Stored data entries
━━━━━━
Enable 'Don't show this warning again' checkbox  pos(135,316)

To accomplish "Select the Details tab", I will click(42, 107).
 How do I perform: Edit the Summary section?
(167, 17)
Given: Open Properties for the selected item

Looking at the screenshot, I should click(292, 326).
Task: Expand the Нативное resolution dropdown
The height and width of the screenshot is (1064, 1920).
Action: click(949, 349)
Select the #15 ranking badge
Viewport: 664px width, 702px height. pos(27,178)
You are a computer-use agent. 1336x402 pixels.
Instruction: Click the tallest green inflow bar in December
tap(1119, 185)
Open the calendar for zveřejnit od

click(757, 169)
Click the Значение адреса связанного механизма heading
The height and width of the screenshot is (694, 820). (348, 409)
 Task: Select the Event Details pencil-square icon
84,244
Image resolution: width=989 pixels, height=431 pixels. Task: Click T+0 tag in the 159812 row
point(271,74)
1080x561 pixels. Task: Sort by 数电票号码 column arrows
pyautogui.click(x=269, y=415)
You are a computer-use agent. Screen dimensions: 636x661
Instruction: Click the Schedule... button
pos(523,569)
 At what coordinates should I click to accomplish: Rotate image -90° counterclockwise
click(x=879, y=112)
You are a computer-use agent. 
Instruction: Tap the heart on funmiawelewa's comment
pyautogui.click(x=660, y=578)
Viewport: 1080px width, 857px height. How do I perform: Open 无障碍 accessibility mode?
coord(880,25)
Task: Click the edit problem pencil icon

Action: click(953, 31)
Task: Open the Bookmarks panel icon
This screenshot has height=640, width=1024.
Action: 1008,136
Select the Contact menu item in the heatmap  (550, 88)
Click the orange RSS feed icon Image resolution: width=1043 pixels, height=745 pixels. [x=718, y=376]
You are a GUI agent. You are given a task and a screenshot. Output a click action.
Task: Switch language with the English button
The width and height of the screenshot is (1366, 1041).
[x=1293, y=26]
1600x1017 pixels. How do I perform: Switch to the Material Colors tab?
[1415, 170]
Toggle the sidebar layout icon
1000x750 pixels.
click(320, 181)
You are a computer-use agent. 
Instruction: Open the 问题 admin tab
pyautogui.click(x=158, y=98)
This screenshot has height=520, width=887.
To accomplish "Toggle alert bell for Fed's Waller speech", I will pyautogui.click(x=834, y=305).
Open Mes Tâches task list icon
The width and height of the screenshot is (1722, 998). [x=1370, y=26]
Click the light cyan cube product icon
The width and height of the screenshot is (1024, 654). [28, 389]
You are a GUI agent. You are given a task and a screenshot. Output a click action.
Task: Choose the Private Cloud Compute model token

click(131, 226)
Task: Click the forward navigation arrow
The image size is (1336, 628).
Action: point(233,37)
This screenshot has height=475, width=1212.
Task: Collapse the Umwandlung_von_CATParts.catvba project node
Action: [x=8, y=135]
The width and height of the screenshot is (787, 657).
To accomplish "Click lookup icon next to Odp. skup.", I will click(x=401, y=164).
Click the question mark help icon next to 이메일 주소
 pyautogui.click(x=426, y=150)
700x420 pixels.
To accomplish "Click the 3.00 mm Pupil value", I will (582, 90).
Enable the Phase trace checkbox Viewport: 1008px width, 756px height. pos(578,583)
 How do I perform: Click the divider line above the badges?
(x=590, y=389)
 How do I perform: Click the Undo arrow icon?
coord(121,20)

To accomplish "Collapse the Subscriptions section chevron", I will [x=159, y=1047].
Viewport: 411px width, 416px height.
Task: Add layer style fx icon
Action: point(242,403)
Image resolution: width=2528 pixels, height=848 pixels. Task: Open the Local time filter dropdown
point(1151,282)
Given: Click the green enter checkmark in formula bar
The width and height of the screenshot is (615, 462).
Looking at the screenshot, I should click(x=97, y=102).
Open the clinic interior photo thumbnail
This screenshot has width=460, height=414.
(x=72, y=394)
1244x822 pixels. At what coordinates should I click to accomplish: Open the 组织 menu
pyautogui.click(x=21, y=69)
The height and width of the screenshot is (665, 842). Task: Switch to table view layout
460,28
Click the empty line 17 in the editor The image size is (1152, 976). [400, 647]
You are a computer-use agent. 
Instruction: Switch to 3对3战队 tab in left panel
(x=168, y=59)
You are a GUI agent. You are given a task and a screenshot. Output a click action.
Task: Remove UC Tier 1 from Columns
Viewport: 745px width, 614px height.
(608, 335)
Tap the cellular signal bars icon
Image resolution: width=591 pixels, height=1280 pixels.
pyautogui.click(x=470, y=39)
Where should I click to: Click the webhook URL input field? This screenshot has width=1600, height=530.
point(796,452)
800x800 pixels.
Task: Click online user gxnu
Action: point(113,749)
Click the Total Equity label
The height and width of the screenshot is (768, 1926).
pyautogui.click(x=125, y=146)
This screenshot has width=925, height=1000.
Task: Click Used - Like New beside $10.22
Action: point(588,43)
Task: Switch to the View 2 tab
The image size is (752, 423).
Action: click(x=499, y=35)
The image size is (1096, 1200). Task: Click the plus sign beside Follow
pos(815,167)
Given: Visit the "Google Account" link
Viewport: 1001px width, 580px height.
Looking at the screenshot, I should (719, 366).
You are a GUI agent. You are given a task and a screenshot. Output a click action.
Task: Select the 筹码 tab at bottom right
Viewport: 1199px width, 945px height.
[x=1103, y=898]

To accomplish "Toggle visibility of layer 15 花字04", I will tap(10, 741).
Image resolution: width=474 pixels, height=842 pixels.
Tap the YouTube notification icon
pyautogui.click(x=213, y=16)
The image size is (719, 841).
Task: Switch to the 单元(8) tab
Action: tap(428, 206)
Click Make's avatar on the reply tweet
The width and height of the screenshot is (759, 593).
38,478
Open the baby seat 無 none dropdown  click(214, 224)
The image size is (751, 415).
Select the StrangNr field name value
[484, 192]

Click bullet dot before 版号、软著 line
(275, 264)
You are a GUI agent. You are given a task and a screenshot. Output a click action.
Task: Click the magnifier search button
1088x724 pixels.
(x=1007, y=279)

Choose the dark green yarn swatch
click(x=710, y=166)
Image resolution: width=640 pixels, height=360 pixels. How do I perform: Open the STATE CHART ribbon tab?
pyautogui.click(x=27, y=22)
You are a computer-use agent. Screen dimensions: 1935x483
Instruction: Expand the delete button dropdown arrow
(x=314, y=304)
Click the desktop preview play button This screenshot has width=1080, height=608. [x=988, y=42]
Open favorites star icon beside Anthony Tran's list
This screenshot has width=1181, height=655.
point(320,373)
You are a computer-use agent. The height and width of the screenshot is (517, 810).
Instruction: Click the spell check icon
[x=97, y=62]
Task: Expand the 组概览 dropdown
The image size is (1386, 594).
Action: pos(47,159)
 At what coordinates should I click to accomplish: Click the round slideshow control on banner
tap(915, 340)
━━━━━━
Assignment:
Repeat all of the data shown above, exactly as it appears.

Finished task:
Enable 'Don't show this warning again' checkbox  pos(135,316)

To accomplish "Select the Details tab", I will click(42, 107).
 How do I perform: Edit the Summary section?
(167, 17)
Given: Open Properties for the selected item

Looking at the screenshot, I should click(292, 326).
Task: Expand the Нативное resolution dropdown
The height and width of the screenshot is (1064, 1920).
Action: click(949, 349)
Select the #15 ranking badge
Viewport: 664px width, 702px height. pos(27,178)
You are a computer-use agent. 1336x402 pixels.
Instruction: Click the tallest green inflow bar in December
tap(1119, 185)
Open the calendar for zveřejnit od

click(757, 169)
Click the Значение адреса связанного механизма heading
The height and width of the screenshot is (694, 820). (348, 409)
 Task: Select the Event Details pencil-square icon
84,244
Image resolution: width=989 pixels, height=431 pixels. Task: Click T+0 tag in the 159812 row
point(271,74)
1080x561 pixels. Task: Sort by 数电票号码 column arrows
pyautogui.click(x=269, y=415)
You are a computer-use agent. Screen dimensions: 636x661
Instruction: Click the Schedule... button
pos(523,569)
 At what coordinates should I click to accomplish: Rotate image -90° counterclockwise
click(x=879, y=112)
You are a computer-use agent. 
Instruction: Tap the heart on funmiawelewa's comment
pyautogui.click(x=660, y=578)
Viewport: 1080px width, 857px height. How do I perform: Open 无障碍 accessibility mode?
coord(880,25)
Task: Click the edit problem pencil icon

Action: click(953, 31)
Task: Open the Bookmarks panel icon
This screenshot has height=640, width=1024.
Action: 1008,136
Select the Contact menu item in the heatmap  (550, 88)
Click the orange RSS feed icon Image resolution: width=1043 pixels, height=745 pixels. [x=718, y=376]
You are a GUI agent. You are given a task and a screenshot. Output a click action.
Task: Switch language with the English button
The width and height of the screenshot is (1366, 1041).
[x=1293, y=26]
1600x1017 pixels. How do I perform: Switch to the Material Colors tab?
[1415, 170]
Toggle the sidebar layout icon
1000x750 pixels.
click(320, 181)
You are a computer-use agent. 
Instruction: Open the 问题 admin tab
pyautogui.click(x=158, y=98)
This screenshot has height=520, width=887.
To accomplish "Toggle alert bell for Fed's Waller speech", I will pyautogui.click(x=834, y=305).
Open Mes Tâches task list icon
The width and height of the screenshot is (1722, 998). [x=1370, y=26]
Click the light cyan cube product icon
The width and height of the screenshot is (1024, 654). [28, 389]
You are a GUI agent. You are given a task and a screenshot. Output a click action.
Task: Choose the Private Cloud Compute model token

click(131, 226)
Task: Click the forward navigation arrow
The image size is (1336, 628).
Action: point(233,37)
This screenshot has height=475, width=1212.
Task: Collapse the Umwandlung_von_CATParts.catvba project node
Action: [x=8, y=135]
The width and height of the screenshot is (787, 657).
To accomplish "Click lookup icon next to Odp. skup.", I will click(x=401, y=164).
Click the question mark help icon next to 이메일 주소
 pyautogui.click(x=426, y=150)
700x420 pixels.
To accomplish "Click the 3.00 mm Pupil value", I will (582, 90).
Enable the Phase trace checkbox Viewport: 1008px width, 756px height. pos(578,583)
 How do I perform: Click the divider line above the badges?
(x=590, y=389)
 How do I perform: Click the Undo arrow icon?
coord(121,20)

To accomplish "Collapse the Subscriptions section chevron", I will [x=159, y=1047].
Viewport: 411px width, 416px height.
Task: Add layer style fx icon
Action: point(242,403)
Image resolution: width=2528 pixels, height=848 pixels. Task: Open the Local time filter dropdown
point(1151,282)
Given: Click the green enter checkmark in formula bar
The width and height of the screenshot is (615, 462).
Looking at the screenshot, I should click(x=97, y=102).
Open the clinic interior photo thumbnail
This screenshot has width=460, height=414.
(x=72, y=394)
1244x822 pixels. At what coordinates should I click to accomplish: Open the 组织 menu
pyautogui.click(x=21, y=69)
The height and width of the screenshot is (665, 842). Task: Switch to table view layout
460,28
Click the empty line 17 in the editor The image size is (1152, 976). [400, 647]
You are a computer-use agent. 
Instruction: Switch to 3对3战队 tab in left panel
(x=168, y=59)
You are a GUI agent. You are given a task and a screenshot. Output a click action.
Task: Remove UC Tier 1 from Columns
Viewport: 745px width, 614px height.
(608, 335)
Tap the cellular signal bars icon
Image resolution: width=591 pixels, height=1280 pixels.
pyautogui.click(x=470, y=39)
Where should I click to: Click the webhook URL input field? This screenshot has width=1600, height=530.
point(796,452)
800x800 pixels.
Task: Click online user gxnu
Action: point(113,749)
Click the Total Equity label
The height and width of the screenshot is (768, 1926).
pyautogui.click(x=125, y=146)
This screenshot has width=925, height=1000.
Task: Click Used - Like New beside $10.22
Action: point(588,43)
Task: Switch to the View 2 tab
The image size is (752, 423).
Action: click(x=499, y=35)
The image size is (1096, 1200). Task: Click the plus sign beside Follow
pos(815,167)
Given: Visit the "Google Account" link
Viewport: 1001px width, 580px height.
Looking at the screenshot, I should (719, 366).
You are a GUI agent. You are given a task and a screenshot. Output a click action.
Task: Select the 筹码 tab at bottom right
Viewport: 1199px width, 945px height.
[x=1103, y=898]

To accomplish "Toggle visibility of layer 15 花字04", I will tap(10, 741).
Image resolution: width=474 pixels, height=842 pixels.
Tap the YouTube notification icon
pyautogui.click(x=213, y=16)
The image size is (719, 841).
Task: Switch to the 单元(8) tab
Action: tap(428, 206)
Click Make's avatar on the reply tweet
The width and height of the screenshot is (759, 593).
38,478
Open the baby seat 無 none dropdown  click(214, 224)
The image size is (751, 415).
Select the StrangNr field name value
[484, 192]

Click bullet dot before 版号、软著 line
(275, 264)
You are a GUI agent. You are given a task and a screenshot. Output a click action.
Task: Click the magnifier search button
1088x724 pixels.
(x=1007, y=279)

Choose the dark green yarn swatch
click(x=710, y=166)
Image resolution: width=640 pixels, height=360 pixels. How do I perform: Open the STATE CHART ribbon tab?
pyautogui.click(x=27, y=22)
You are a computer-use agent. Screen dimensions: 1935x483
Instruction: Expand the delete button dropdown arrow
(x=314, y=304)
Click the desktop preview play button This screenshot has width=1080, height=608. [x=988, y=42]
Open favorites star icon beside Anthony Tran's list
This screenshot has width=1181, height=655.
point(320,373)
You are a computer-use agent. The height and width of the screenshot is (517, 810).
Instruction: Click the spell check icon
[x=97, y=62]
Task: Expand the 组概览 dropdown
The image size is (1386, 594).
Action: pos(47,159)
 At what coordinates should I click to accomplish: Click the round slideshow control on banner
tap(915, 340)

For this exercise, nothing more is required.